##### Source data #####

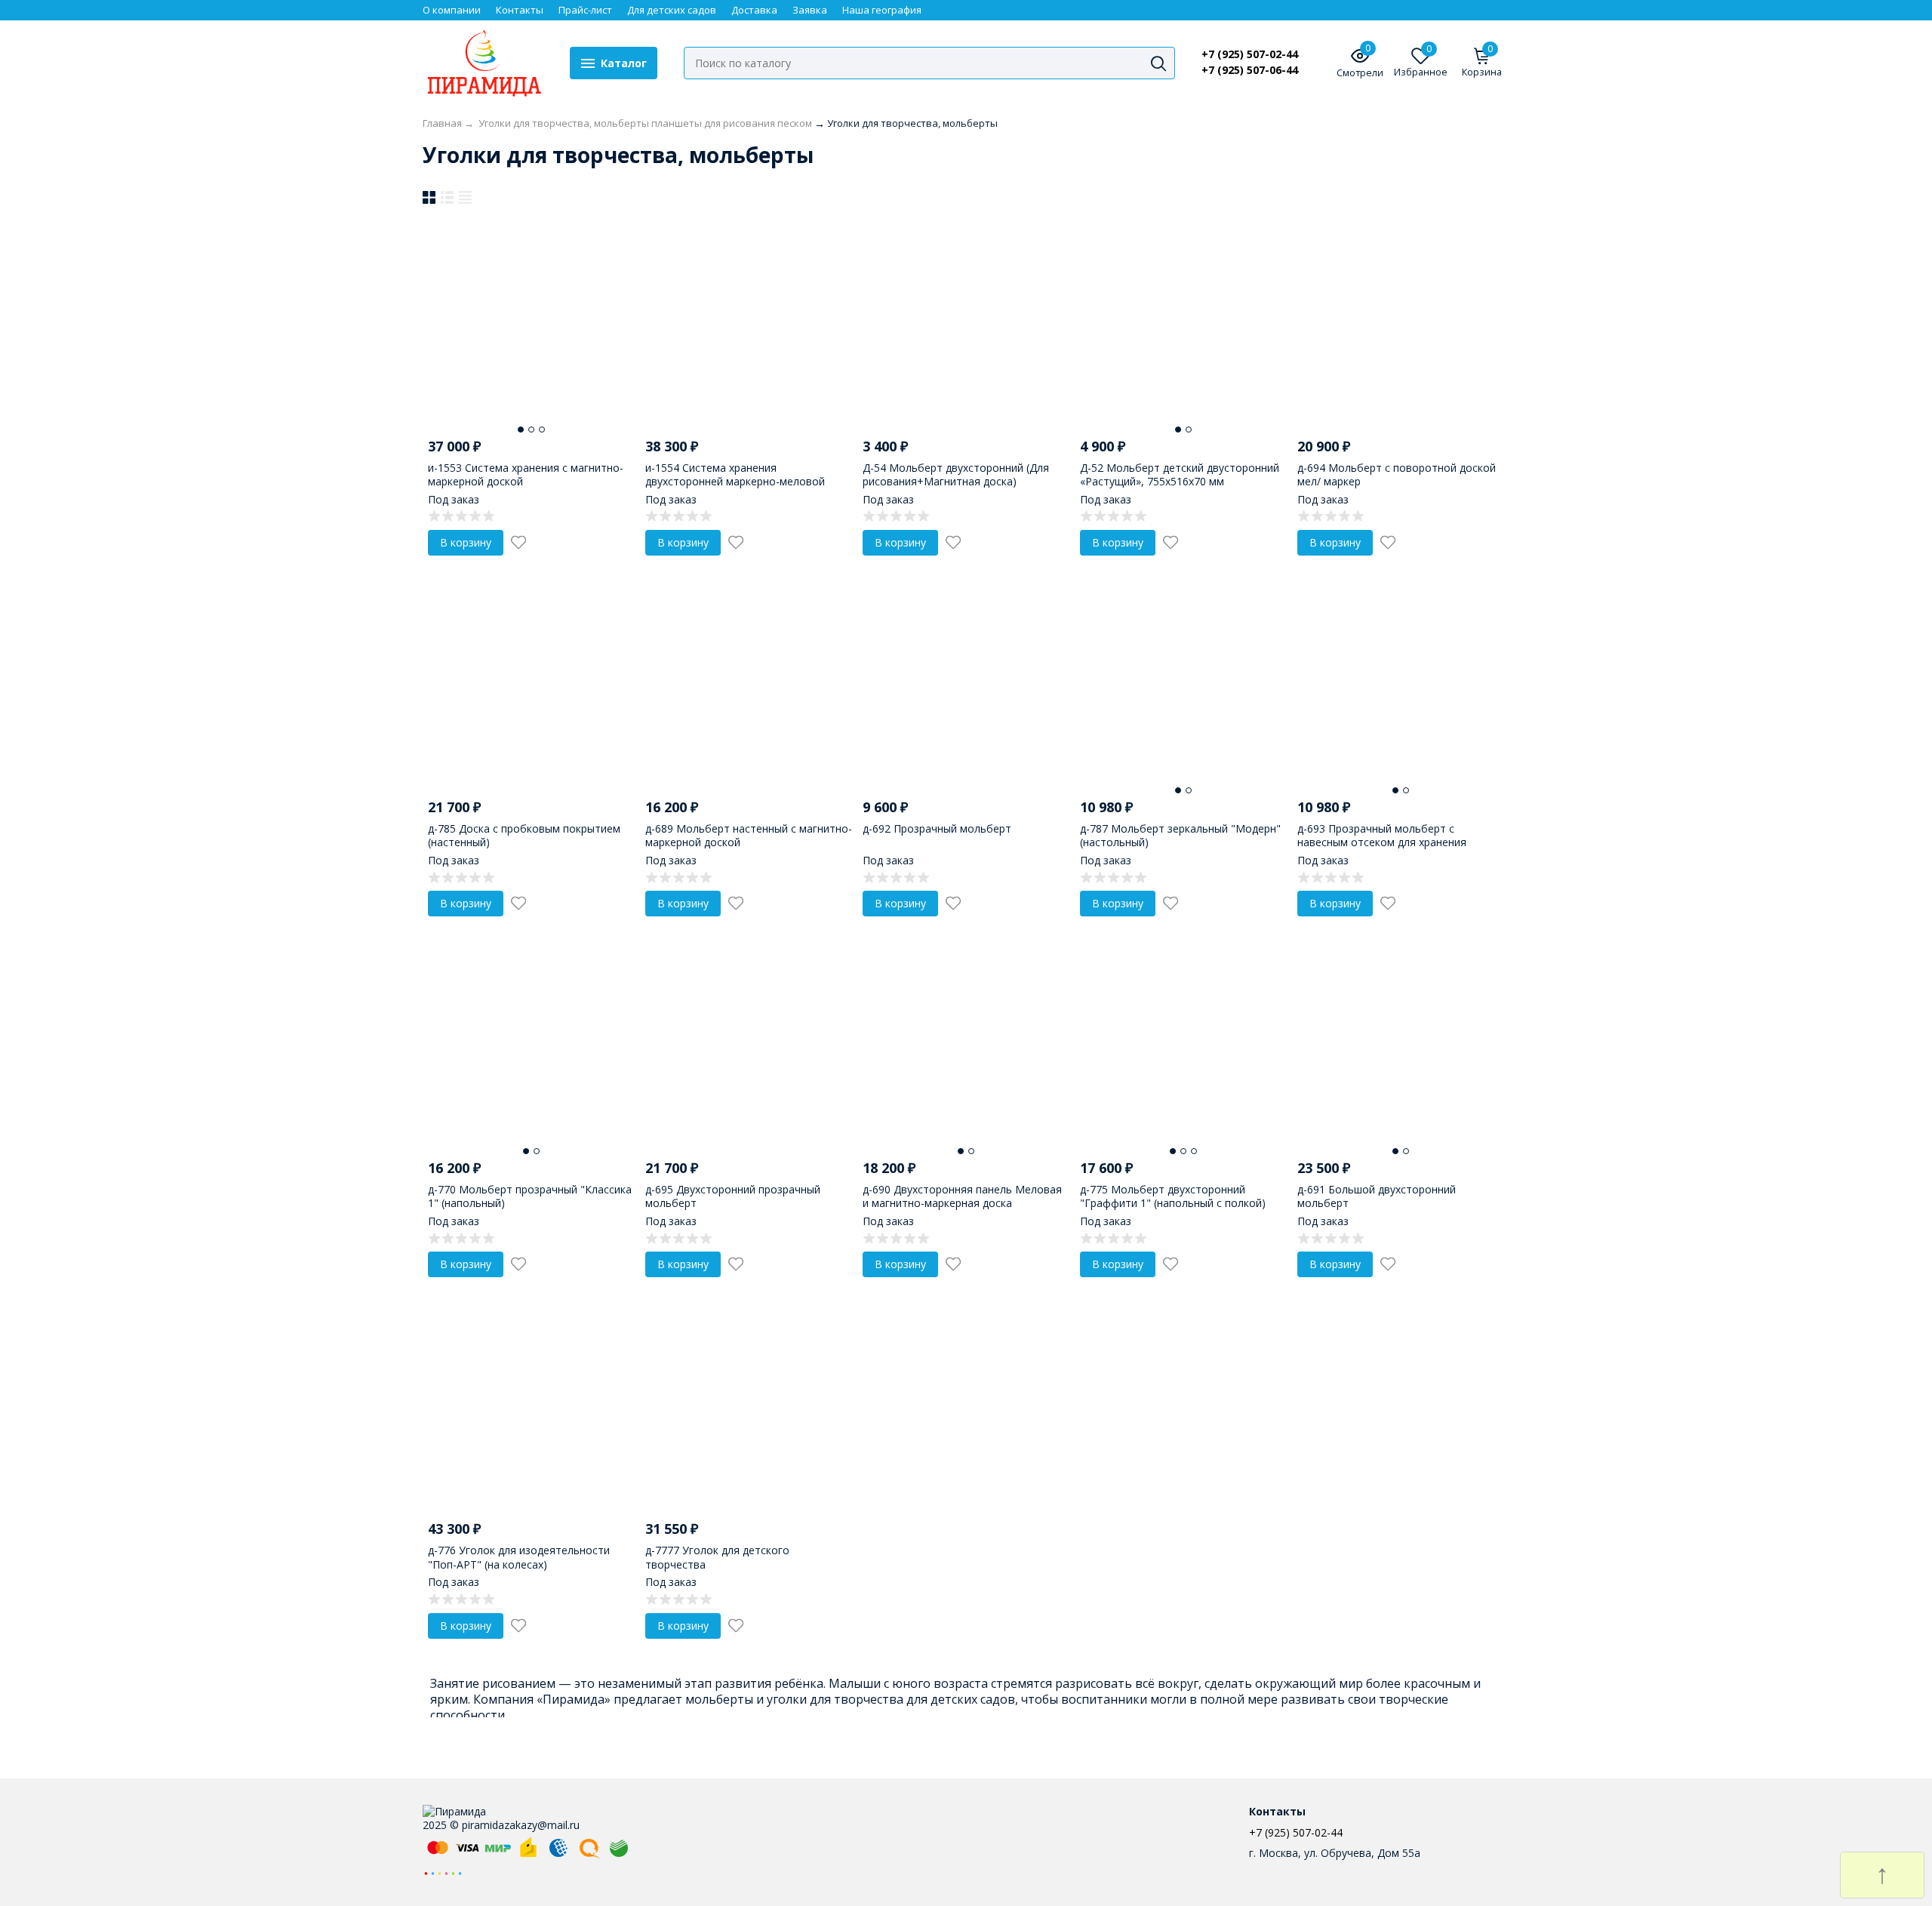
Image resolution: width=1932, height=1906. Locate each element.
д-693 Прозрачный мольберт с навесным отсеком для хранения (1381, 835)
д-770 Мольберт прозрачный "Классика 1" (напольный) (530, 1196)
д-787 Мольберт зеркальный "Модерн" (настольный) (1180, 835)
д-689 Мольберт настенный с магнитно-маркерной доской (748, 835)
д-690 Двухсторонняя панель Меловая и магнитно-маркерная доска (962, 1196)
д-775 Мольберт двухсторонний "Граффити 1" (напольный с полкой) (1173, 1196)
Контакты (519, 10)
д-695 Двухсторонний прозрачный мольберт (732, 1196)
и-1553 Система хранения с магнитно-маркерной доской (525, 474)
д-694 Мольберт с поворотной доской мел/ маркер (1396, 474)
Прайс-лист (585, 10)
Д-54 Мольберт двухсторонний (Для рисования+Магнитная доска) (956, 474)
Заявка (809, 10)
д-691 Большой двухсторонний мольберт (1376, 1196)
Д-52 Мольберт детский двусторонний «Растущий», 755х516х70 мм (1179, 474)
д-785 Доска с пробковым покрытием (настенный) (524, 835)
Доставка (754, 10)
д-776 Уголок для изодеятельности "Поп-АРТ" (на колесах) (519, 1557)
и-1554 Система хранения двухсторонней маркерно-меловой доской (735, 481)
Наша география (881, 10)
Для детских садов (671, 10)
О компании (452, 10)
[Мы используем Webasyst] (443, 1872)
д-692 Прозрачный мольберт (937, 828)
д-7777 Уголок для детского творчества (717, 1557)
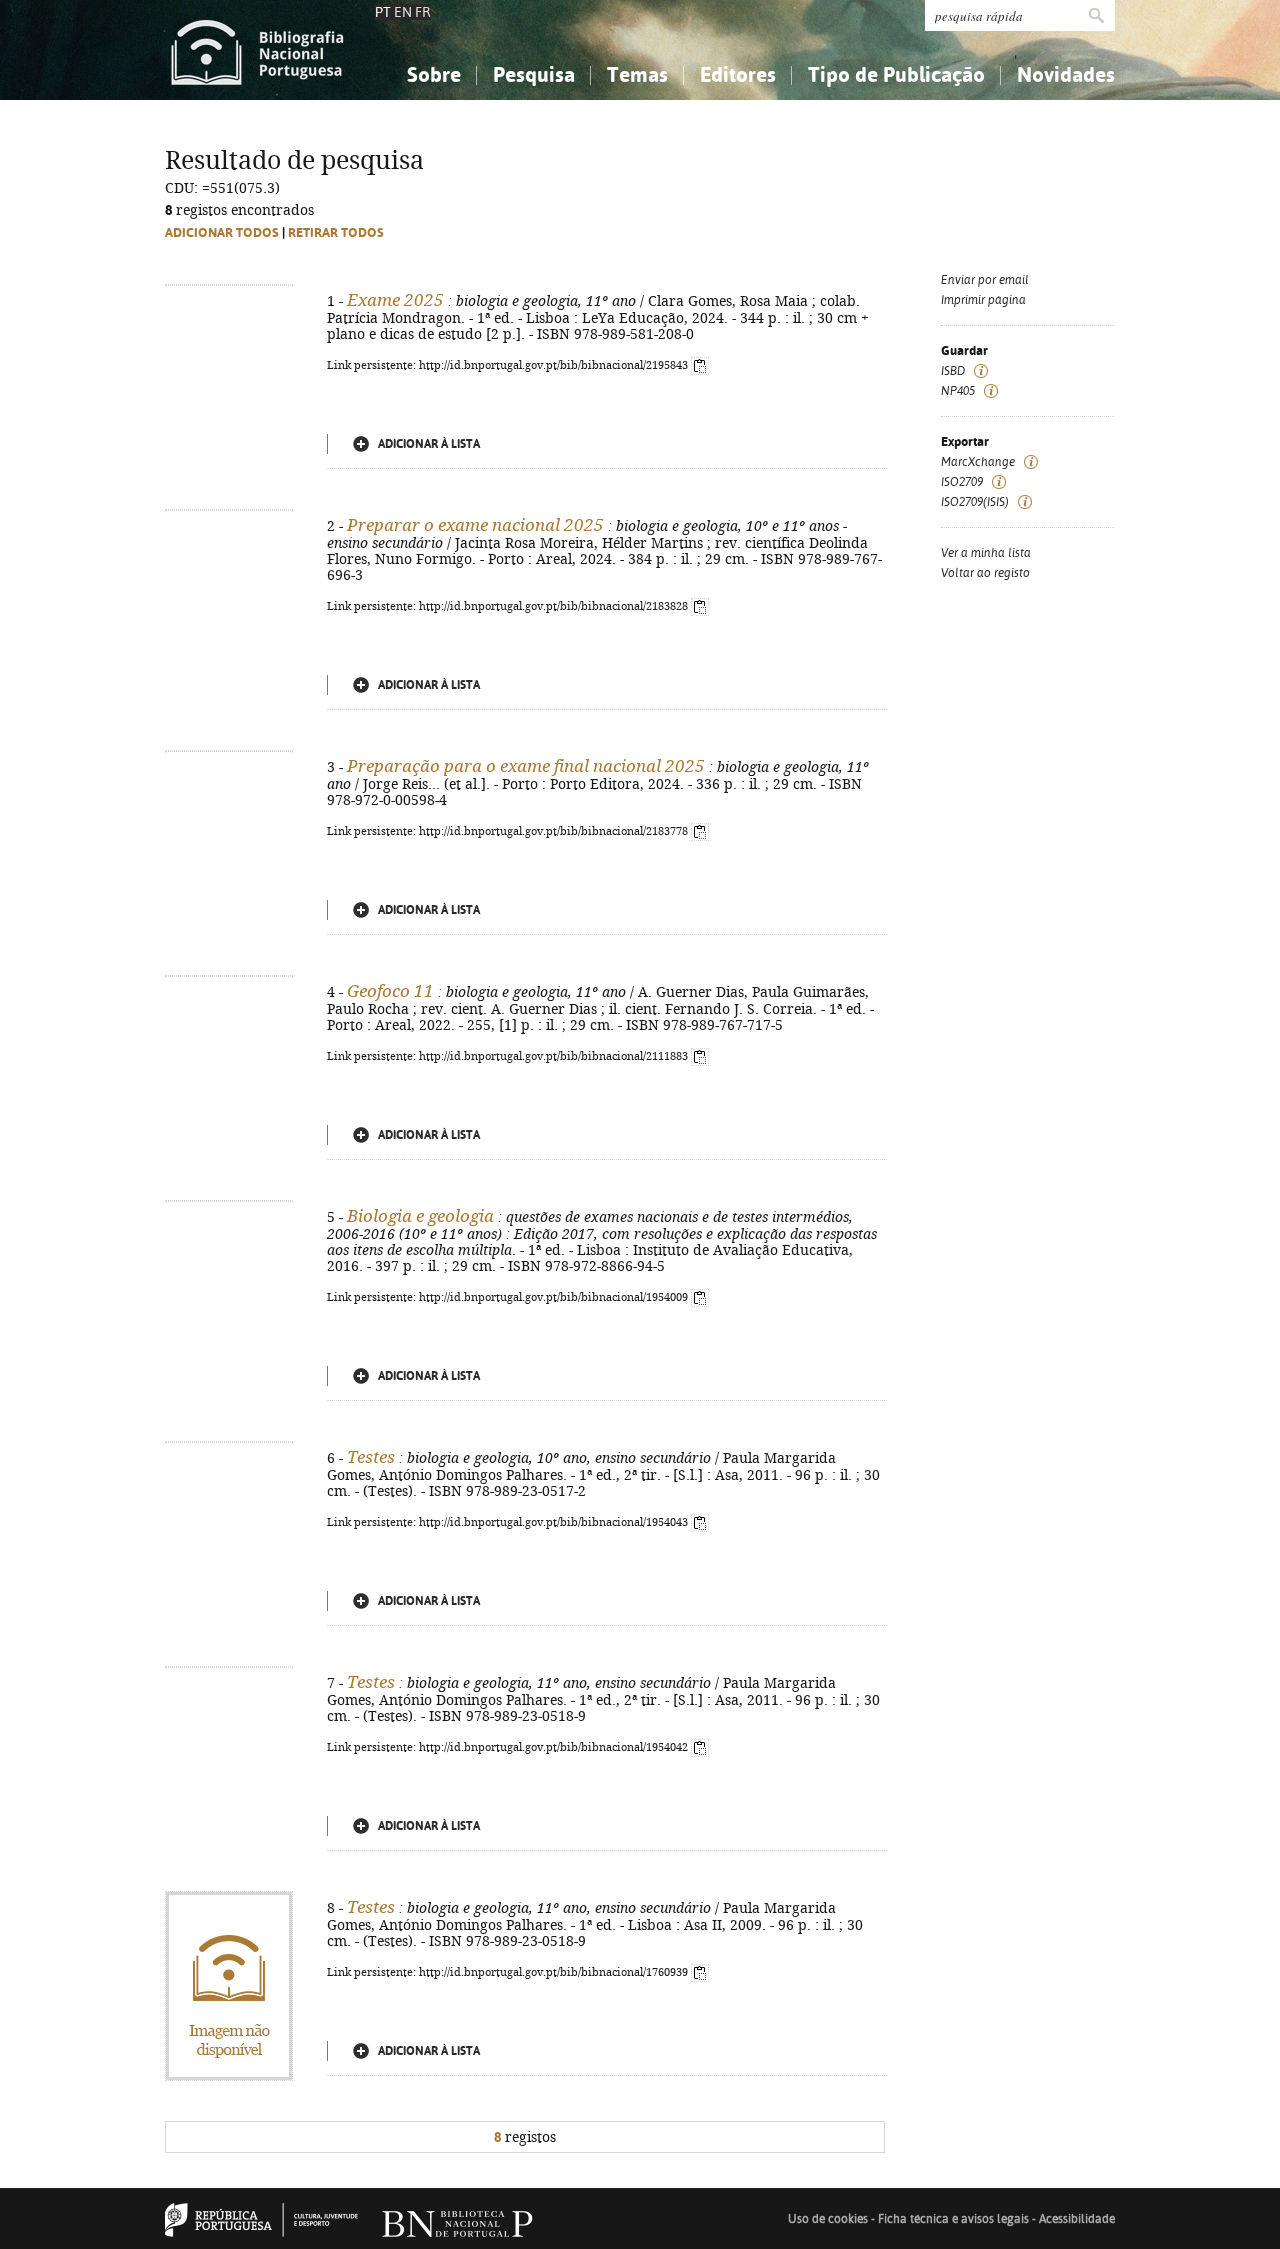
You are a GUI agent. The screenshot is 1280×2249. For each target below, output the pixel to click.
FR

#####

**Task brief:** Please retype the whole of the data precisely, omitting pictures.

**Expected output:**
Image resolution: width=1932, height=1906. Locate each element.
д-693 Прозрачный мольберт с навесным отсеком для хранения (1381, 835)
д-770 Мольберт прозрачный "Классика 1" (напольный) (530, 1196)
д-787 Мольберт зеркальный "Модерн" (настольный) (1180, 835)
д-689 Мольберт настенный с магнитно-маркерной доской (748, 835)
д-690 Двухсторонняя панель Меловая и магнитно-маркерная доска (962, 1196)
д-775 Мольберт двухсторонний "Граффити 1" (напольный с полкой) (1173, 1196)
Контакты (519, 10)
д-695 Двухсторонний прозрачный мольберт (732, 1196)
и-1553 Система хранения с магнитно-маркерной доской (525, 474)
д-694 Мольберт с поворотной доской мел/ маркер (1396, 474)
Прайс-лист (585, 10)
Д-54 Мольберт двухсторонний (Для рисования+Магнитная доска) (956, 474)
Заявка (809, 10)
д-691 Большой двухсторонний мольберт (1376, 1196)
Д-52 Мольберт детский двусторонний «Растущий», 755х516х70 мм (1179, 474)
д-785 Доска с пробковым покрытием (настенный) (524, 835)
Доставка (754, 10)
д-776 Уголок для изодеятельности "Поп-АРТ" (на колесах) (519, 1557)
и-1554 Система хранения двухсторонней маркерно-меловой доской (735, 481)
Наша география (881, 10)
Для детских садов (671, 10)
О компании (452, 10)
[Мы используем Webasyst] (443, 1872)
д-692 Прозрачный мольберт (937, 828)
д-7777 Уголок для детского творчества (717, 1557)
You are a GUI agent. The screenshot is 1280×2249. For each target below, output the pixel to click.
FR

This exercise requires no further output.